Gothard taught that homosexuality would lead to the End Times:
He used the graphic of a thermometer to illustrate the moral temperature of society. The lowest and healthiest temperature was the ideal characterized by a spiritually moral society guided by the Laws of God. The next level up showing a rising unhealthy temperature was the development of concupiscence where the soulical natural man with his sensual cravings had begun to dominate and suppress the spiritual. The next level up representing the highest and most dangerous threat to a vibrant society was blatant perversion or homosexuality. Gothard said “That when a society reaches the point of condoning perversion, God will destroy that society” (Israel and Rome are examples from the past).This wouldn’t be the first scandal for the Gothard family either, as “Gothard’s own brother, who worked for IBLP, was dismissed from his organization after it was discovered that he was having sex with students.”

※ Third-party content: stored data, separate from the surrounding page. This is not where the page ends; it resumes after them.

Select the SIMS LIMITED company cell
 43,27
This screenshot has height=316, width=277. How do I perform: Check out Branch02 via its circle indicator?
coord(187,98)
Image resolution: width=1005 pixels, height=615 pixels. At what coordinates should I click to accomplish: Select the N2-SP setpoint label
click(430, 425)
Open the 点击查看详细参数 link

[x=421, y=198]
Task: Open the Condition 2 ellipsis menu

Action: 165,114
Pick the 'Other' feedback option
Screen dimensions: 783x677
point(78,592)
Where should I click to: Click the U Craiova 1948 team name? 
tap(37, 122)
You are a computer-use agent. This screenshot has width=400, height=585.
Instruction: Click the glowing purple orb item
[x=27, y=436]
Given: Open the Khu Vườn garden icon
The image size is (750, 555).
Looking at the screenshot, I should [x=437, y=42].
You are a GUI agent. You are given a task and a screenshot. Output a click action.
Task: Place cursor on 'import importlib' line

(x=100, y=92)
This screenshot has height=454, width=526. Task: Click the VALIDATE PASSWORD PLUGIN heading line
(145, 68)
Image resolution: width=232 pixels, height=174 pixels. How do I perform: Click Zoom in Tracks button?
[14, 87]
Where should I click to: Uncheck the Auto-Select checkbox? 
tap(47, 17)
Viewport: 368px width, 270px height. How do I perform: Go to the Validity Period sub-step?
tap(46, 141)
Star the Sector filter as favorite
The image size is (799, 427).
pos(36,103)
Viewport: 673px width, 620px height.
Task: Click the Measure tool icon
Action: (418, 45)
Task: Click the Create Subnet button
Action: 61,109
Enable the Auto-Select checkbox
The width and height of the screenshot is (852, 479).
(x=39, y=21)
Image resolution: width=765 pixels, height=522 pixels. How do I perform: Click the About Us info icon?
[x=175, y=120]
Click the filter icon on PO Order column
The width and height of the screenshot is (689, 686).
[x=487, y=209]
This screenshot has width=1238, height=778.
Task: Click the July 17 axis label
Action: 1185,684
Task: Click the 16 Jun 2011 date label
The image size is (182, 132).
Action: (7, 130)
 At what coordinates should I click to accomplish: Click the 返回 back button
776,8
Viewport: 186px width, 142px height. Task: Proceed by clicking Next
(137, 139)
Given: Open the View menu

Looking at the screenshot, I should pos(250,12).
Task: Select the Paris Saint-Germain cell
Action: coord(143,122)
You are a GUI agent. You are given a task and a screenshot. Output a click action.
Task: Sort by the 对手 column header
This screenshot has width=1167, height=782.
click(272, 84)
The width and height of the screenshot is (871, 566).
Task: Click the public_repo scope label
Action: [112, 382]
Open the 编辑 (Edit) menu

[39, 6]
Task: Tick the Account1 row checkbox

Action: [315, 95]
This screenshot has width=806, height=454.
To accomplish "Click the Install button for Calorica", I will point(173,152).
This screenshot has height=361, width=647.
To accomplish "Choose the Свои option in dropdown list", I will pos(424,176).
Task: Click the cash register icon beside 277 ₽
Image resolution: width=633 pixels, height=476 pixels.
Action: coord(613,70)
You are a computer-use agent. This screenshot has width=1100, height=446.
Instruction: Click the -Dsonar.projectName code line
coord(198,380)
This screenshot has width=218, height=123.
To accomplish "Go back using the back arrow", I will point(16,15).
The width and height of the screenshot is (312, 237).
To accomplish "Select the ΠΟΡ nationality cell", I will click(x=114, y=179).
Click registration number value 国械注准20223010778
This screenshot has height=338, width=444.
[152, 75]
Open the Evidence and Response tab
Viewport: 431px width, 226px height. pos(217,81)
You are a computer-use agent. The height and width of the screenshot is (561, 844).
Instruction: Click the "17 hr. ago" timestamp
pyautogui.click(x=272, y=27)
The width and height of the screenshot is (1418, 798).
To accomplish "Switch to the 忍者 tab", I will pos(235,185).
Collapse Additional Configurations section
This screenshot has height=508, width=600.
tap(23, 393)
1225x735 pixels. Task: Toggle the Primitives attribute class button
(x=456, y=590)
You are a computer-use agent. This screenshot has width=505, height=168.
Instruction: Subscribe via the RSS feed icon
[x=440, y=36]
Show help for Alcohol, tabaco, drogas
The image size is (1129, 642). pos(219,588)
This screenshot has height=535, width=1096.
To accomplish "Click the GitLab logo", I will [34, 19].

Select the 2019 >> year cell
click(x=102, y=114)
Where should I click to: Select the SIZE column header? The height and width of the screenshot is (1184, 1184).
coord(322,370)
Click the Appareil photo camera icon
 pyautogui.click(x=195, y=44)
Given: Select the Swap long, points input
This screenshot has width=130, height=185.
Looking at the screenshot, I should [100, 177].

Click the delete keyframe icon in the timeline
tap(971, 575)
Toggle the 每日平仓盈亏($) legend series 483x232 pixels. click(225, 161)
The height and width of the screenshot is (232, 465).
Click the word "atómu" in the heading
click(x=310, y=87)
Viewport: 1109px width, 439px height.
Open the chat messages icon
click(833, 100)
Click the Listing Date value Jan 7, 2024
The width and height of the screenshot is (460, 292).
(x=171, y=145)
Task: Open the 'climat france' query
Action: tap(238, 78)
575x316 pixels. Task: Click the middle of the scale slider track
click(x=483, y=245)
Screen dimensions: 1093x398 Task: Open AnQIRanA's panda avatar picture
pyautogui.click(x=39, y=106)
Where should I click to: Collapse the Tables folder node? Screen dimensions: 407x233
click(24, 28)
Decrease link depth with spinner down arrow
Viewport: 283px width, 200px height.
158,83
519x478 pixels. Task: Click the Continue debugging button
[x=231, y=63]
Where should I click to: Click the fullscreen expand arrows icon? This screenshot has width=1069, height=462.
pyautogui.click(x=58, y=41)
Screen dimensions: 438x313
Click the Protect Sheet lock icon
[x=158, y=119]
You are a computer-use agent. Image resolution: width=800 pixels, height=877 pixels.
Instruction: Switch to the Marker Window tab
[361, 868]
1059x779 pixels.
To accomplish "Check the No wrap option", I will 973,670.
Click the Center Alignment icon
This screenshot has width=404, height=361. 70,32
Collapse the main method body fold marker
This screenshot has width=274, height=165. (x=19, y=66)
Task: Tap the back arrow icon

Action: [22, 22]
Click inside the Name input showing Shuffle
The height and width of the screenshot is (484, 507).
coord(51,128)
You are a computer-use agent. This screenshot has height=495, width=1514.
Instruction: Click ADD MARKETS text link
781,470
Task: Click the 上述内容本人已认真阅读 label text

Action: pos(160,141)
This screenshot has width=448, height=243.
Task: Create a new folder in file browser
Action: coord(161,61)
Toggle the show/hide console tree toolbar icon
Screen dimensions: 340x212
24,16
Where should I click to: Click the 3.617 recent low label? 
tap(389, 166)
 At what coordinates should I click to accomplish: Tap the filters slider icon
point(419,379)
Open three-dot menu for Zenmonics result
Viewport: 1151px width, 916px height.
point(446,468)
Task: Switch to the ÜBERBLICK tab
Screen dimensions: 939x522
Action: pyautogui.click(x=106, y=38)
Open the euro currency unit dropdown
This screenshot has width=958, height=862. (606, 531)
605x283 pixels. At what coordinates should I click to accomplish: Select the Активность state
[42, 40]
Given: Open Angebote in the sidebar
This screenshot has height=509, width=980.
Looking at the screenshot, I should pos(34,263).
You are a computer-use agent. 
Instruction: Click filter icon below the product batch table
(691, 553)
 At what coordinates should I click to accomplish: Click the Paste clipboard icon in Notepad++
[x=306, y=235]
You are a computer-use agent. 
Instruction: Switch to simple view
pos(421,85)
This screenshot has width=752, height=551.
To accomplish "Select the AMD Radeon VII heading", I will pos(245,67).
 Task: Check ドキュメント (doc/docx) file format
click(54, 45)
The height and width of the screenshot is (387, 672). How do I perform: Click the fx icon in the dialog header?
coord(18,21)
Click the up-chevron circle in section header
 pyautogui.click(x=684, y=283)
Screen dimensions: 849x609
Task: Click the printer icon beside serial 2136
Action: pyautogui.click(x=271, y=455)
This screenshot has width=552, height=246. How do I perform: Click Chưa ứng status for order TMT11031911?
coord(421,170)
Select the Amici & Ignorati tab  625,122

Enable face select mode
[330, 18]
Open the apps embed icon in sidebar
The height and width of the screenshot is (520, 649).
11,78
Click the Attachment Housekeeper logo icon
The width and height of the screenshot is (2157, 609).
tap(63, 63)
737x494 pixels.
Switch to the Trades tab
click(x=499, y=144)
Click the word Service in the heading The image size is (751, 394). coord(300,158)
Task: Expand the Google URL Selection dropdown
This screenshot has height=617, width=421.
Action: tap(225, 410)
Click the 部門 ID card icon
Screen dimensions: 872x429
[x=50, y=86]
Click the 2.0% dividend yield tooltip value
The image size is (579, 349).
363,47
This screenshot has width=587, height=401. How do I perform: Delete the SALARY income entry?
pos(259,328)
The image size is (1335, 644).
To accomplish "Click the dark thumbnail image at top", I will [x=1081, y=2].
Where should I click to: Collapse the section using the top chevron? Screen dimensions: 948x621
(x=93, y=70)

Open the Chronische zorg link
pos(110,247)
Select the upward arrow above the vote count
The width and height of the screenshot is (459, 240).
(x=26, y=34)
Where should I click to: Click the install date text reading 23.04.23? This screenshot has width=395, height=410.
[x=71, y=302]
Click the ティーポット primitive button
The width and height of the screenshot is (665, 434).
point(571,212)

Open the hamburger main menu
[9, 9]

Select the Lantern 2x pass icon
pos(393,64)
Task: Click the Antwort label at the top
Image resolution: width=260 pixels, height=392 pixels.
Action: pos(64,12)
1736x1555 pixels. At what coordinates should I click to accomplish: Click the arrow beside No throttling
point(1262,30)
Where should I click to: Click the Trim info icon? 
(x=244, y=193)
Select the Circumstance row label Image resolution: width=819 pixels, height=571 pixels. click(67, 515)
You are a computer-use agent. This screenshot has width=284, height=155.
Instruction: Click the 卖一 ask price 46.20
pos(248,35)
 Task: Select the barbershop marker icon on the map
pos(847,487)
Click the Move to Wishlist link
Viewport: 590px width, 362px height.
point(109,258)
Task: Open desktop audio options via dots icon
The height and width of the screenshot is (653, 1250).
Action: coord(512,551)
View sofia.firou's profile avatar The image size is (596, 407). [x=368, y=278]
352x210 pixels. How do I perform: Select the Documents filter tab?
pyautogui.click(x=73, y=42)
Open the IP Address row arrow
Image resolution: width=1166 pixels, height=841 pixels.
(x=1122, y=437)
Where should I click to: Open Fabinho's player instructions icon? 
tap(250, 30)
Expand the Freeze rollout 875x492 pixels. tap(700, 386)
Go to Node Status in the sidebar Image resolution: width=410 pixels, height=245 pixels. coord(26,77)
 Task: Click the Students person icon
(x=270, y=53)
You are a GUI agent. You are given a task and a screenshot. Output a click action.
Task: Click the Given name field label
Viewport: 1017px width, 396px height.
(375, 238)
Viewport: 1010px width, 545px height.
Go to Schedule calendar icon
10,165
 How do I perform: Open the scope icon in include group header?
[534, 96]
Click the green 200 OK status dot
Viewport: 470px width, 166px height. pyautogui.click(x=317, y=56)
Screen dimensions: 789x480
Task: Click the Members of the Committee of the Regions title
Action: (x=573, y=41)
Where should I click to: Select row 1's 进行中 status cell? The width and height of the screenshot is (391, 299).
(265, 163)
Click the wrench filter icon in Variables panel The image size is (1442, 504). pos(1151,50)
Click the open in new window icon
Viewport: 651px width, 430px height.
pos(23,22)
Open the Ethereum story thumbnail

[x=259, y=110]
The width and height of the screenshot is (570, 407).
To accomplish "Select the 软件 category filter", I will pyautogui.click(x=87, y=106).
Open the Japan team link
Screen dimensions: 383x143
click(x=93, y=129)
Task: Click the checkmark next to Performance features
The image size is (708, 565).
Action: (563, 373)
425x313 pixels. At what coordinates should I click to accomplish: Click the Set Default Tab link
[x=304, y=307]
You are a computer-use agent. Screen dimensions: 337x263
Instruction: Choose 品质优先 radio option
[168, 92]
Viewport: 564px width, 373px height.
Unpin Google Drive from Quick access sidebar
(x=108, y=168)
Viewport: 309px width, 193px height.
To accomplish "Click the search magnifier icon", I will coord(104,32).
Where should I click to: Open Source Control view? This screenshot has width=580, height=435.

The Baptist website Ethics Daily reported on abuse allegations stemming from the institute’s “cult-like” and “abusive” practices back in 2007.
One woman who recounted her experience working for Gothard on Recovering Grace said that IBLP board members were well aware of complaints from girls as young as fifteen-years-old:
What I did not know was that in the Summer and Fall of 1997, after the San Jose conference and around the time I arrived at Headquarters, the father of one of the young men on the San Jose trip had approached the IBLP Board with a spectrum of concerns about Gothard’s conduct, particularly his penchant for taking young girls on road trips and conducting himself in a questionable manner with them while on those trips. I do not know what Gothard’s verbal or written response was to the Board when presented with these concerns, but I know firsthand that his conduct with me and other young women did not alter in the months after the Board asked him to change his behavior. The other girls and I were all between 15 and 24 years of age.
I stayed and worked at Headquarters because it was too late for me to start college that year, and because I wanted to make a success of my first job. I stopped explaining away Gothard’s creepy and invasive behavior with young women, although I believed myself powerless to do anything about it. I repeatedly saw him initiate long hand-holding sessions with various young women on staff wherein he would rub and massage their hands as he gazed into their eyes. I heard him praise two of my housemates effusively for their “discipline of figure” after one of them lost weight during a serious illness and the other started exhibiting all symptoms of full-on anorexia nervosa, while other girls were “reassigned” from Headquarters for becoming too heavy. I tentatively discussed Gothard’s hyper-tactile behavior with girls who were or had been in my place. I saw girls rotate on and off of Gothard’s roster of favored companions and stopped trying to convince myself that every brush of his hand against a thigh must be a unique accident. There were always between two and six girls on this rotation, and I couldn’t figure out how to get off of it.